The biggest deceit of Honey Trehan’s top-notch Raat Akeli Hai is that it manages to sell the idea that the film is primarily a whodunit.

All the narrative clues certainly seem to point that way: Within the first ten minutes of the film, two murders, committed five years apart, have already taken place and there is considerable mystery surrounding the deaths. Jatil Yadav (Nawazuddin Siddiqui in fine form), a swashbuckling police-officer is soon brought in to investigate the case and ends up uncovering the truth behind both these killings. But the identity of the killer is neither Raat Akeli Hai’s central preoccupation nor its only destination. It is merely a ruse to command the viewer’s attention only to direct them toward the bigger picture: the state of the society that breeds toxic masculinity. Raat Akeli Hai then, is as much a movie about a murder as it is about the omnipresence of patriarchy.

The real film is hidden under plain sight – it unfolds during Yadav’s cross-city chase for the killer. Embedded in the journey that he undertakes to reach from victim to killer is the distance his own psyche charts from internalising a patriarchal way of living to eschewing it. It’s a sneaky, clever setup that ensures that Raat Akeli Hai doesn’t eulogise the male saviour whose very existence denotes a power hierarchy between him and the people – usually women – he saves.
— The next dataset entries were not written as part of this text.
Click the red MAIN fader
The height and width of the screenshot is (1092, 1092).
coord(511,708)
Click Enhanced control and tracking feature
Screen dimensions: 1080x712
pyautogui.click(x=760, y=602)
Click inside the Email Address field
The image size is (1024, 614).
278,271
Here, Yadav is as vulnerable as the woman he falls for; as powerless as the family he investigates, whose prestige is nothing but an illusion. Working on a script by Smita Singh, Trehan, making his directorial debut, makes the distinction early on: that even when Yadav displays dogged heroism in leading the investigation, he isn’t necessarily heroic. If patriarchy is the product of the system that Yadav has subscribed to, then his heroism is merely a byproduct. 

Set in Kanpur, Raat Akeli Hai revolves around the excavation of secrets in the wake of a familial tragedy. The aged patriarch of an affluent, dysfunctional family, Raghuveer Singh, is murdered on the night of his wedding to Radha (Radhika Apte), his much younger mistress. The family he leaves behind is made up of a sympathetic brother-in-law, an indifferent teenage son, a pregnant daughter married to an ill-tempered man, a secretive nephew, a submissive niece, and their mother.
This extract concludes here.